Геометрия, несмотря на весьма насыщенную историю и впечатляющие достижения, которыми она может похвастаться на сегодняшний день, не является завершенным произведением, она по‑прежнему развивается, постоянно открывая заново саму себя. Одним из последних нововведений в геометрии, внесшим определенный вклад в теорию струн, стало создание геометрического анализа – подхода, который ярко проявил себя только в последние десятилетия. Основной идеей этого подхода является использование мощных методов математического анализа (частью которого является дифференциальное исчисление) для интерпретации геометрических понятий и, напротив, использование геометрической интуиции для интерпретации понятий анализа. Едва ли это новшество станет последним в геометрии – как не стали последними в истории геометрии те нововведения, о которых мы уже говорили. Тем не менее геометрический анализ уже достиг весьма значительных успехов.
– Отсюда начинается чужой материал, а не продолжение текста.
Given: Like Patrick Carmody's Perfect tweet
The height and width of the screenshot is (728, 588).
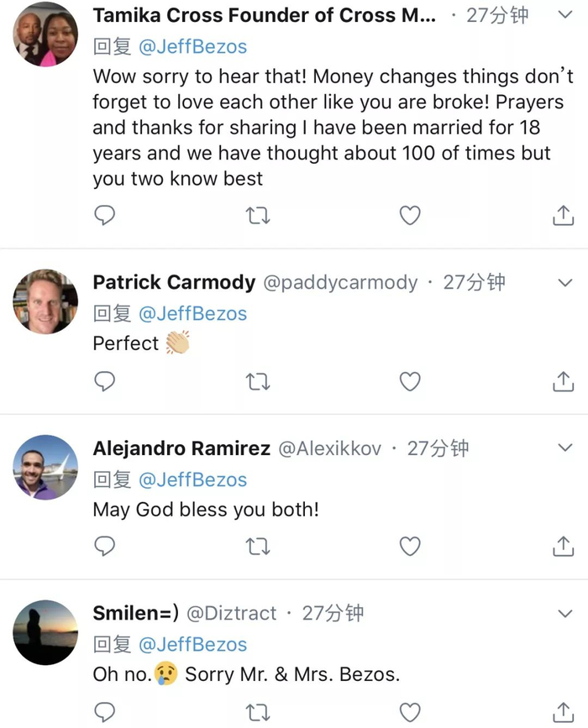Looking at the screenshot, I should [x=409, y=382].
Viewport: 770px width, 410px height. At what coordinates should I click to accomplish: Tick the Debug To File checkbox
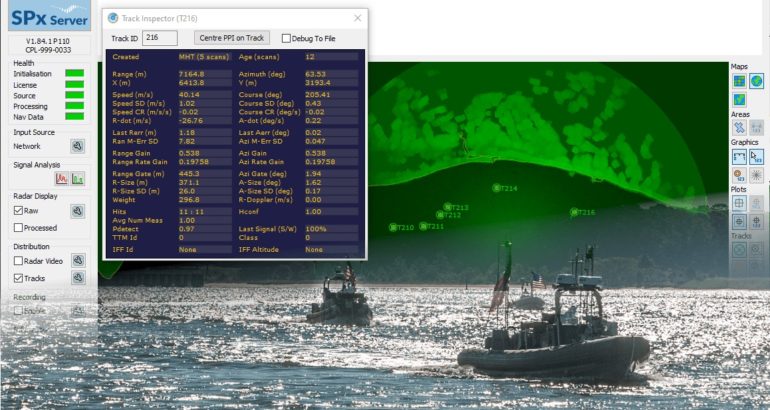pyautogui.click(x=286, y=38)
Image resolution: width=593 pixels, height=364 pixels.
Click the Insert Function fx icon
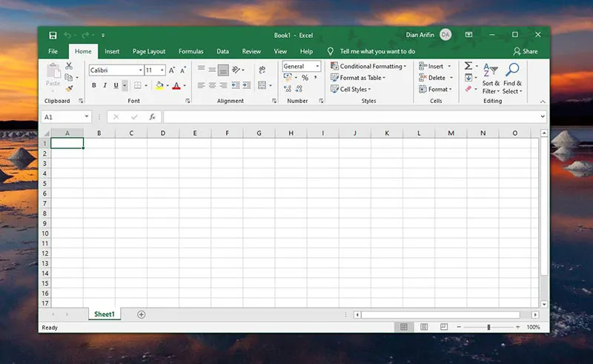(x=152, y=117)
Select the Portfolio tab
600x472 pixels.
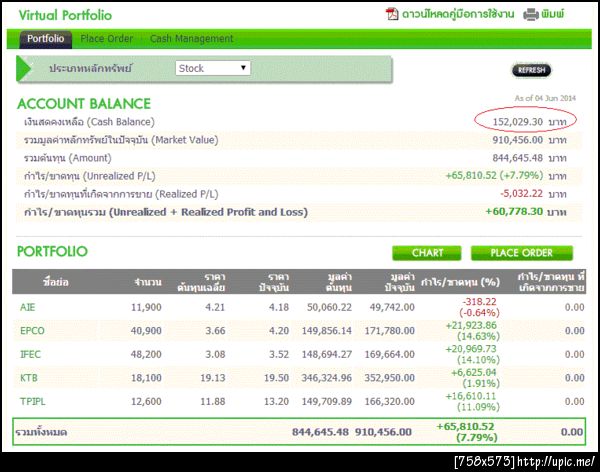coord(46,39)
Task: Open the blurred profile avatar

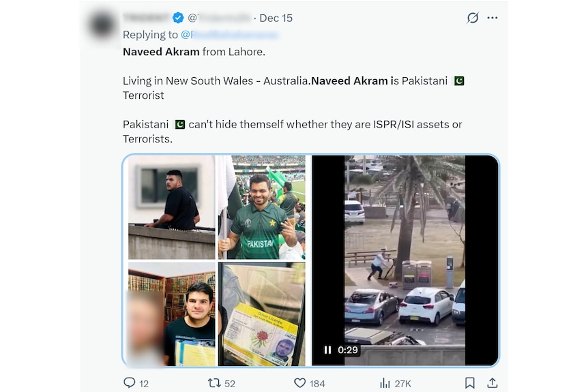Action: tap(102, 25)
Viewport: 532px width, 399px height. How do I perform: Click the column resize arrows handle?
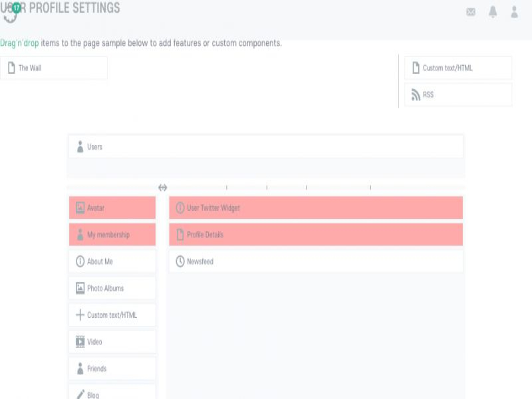click(x=163, y=188)
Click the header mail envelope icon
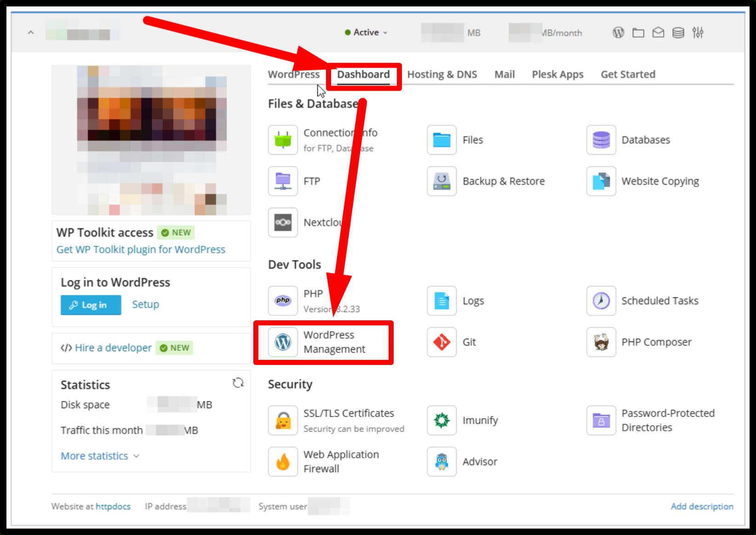Image resolution: width=756 pixels, height=535 pixels. tap(658, 33)
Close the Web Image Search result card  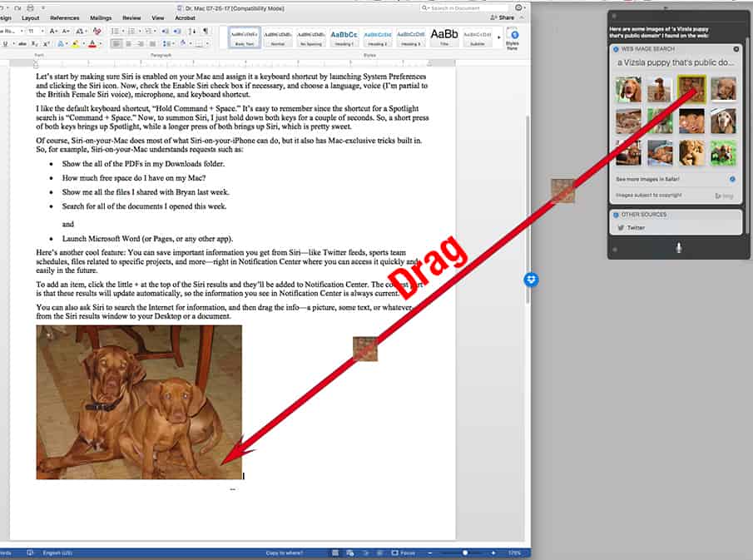(736, 49)
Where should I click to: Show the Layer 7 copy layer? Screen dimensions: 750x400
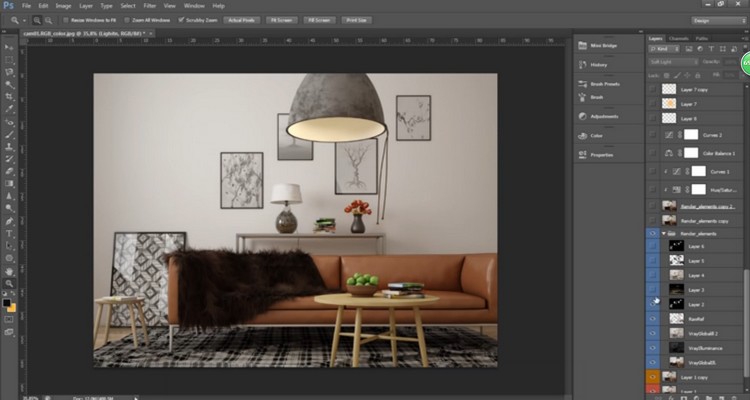[654, 89]
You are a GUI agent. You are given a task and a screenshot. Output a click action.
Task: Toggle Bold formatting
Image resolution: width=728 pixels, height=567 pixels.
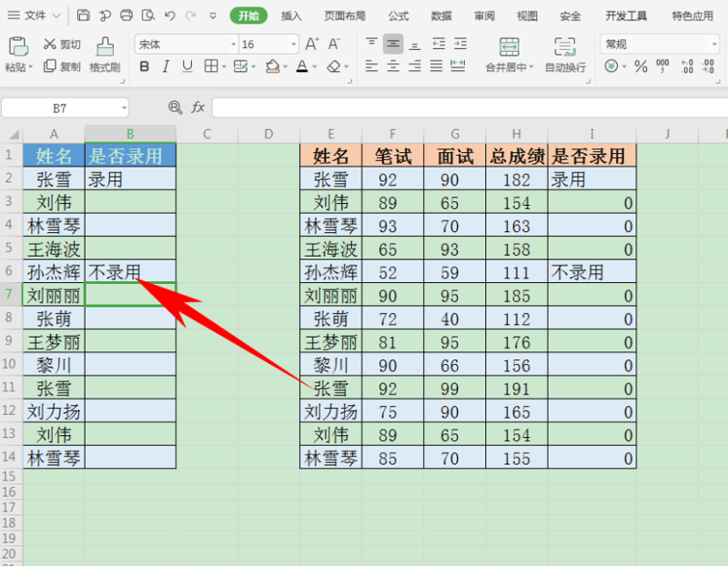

К работе в этой области я приступил в 1969 году, учась на первом курсе аспирантуры в Беркли. Для меня лично все началось с необходимости найти книгу для чтения во время рождественских каникул. Не проявив интереса к четырем наиболее продаваемым книгам того года – «Случай портного», «Крестный отец», «Машина любви» и «Штамм “Андромеда”», я остановился на книге, название которой было куда менее популярным – «Теория Морса» американского математика Джона Милнора. Меня особенно заинтересовала глава этой книги, посвященная топологии и кривизне, в которой разбиралось утверждение, что локальная кривизна заметно влияет на геометрию и топологию. С тех пор я постоянно возвращаюсь к этому утверждению, поскольку локальная кривизна поверхности определяется путем взятия производных по этой поверхности. Иными словами, определение кривизны требует использования методов анализа. Исследование влияния кривизны на геометрию, таким образом, составляет самую сущность геометрического анализа.

Не имея рабочего кабинета, в те дни я практически жил в математической библиотеке Беркли. Ходят слухи, будто первой моей целью по прибытию в Соединенные Штаты стало посещение этой библиотеки, а не, скажем, осмотр достопримечательностей Сан‑Франциско, на чем, возможно, остановили бы свой выбор другие. И хотя я и не могу вспомнить точно, чем я занимался сорок лет назад, у меня нет оснований сомневаться в достоверности этих слухов. Я имел привычку постоянно прохаживаться по библиотеке, читая каждый журнал, который попадал мне в руки. Однажды, во время упомянутых рождественских каникул, просматривая каталог, я наткнулся на статью Милнора 1968 года, книгу которого я как раз читал в то время. В этой статье, в свою очередь, упоминалась теорема Александре Прайсмана, которая привлекла мое внимание. И поскольку у меня не было каких‑либо других занятий (в то время большинство моих коллег разъехались на каникулы), я решил посмотреть, не смогу ли я доказать что‑либо, относящееся к теореме Прайсмана.

В своей теореме Прайсман рассмотрел две нетривиальные петли, А и В , на заданной поверхности. Петлей в топологии называется кривая, начинающаяся в определенной точке поверхности и неким образом охватывающая эту поверхность, возвращаясь в конце концов в ту же точку. Нетривиальная означает в данном контексте, что эту петлю нельзя стянуть в точку, не отрывая ее от поверхности. Иными словами, существует некая преграда, не дающая петле стянуться в точку: так, например, петлю, продетую через дырку бублика, можно стянуть в точку, только разрезав этот бублик (после этого петля уже не будет находиться на поверхности, а бублик, с точки зрения топологии, перестанет быть бубликом). Если проследовать вдоль петли А , а затем вдоль петли В , то результирующий путь будет представлять собой новую петлю ВЧА . Напротив, если сначала обойти вокруг петли В , а потом вокруг петли А , возникнет петля АЧВ . Прайсман доказал, что в пространстве, кривизна которого всюду отрицательна – подобно внутренней поверхности седла, – петли ВЧА и АЧВ можно непрерывно преобразовать одну в другую путем изгиба, растяжения и сжатия только в одном особом случае: а именно, если петлю, кратную петле А (такую петлю можно получить, обойдя вокруг петли А один или целое число раз), можно плавно преобразовать в петлю, кратную петле В . В этом частном случае петли А и В носят название коммутирующих , точно так же, коммутирующими являются операции сложения и умножения (2 + 3 = 3 + 2 и 2 Ч 3 = 3 Ч 2), тогда как вычитание и деление некоммутативны (2 – 3 ≠ 3 – 2 и 2/3 ≠ 3/2).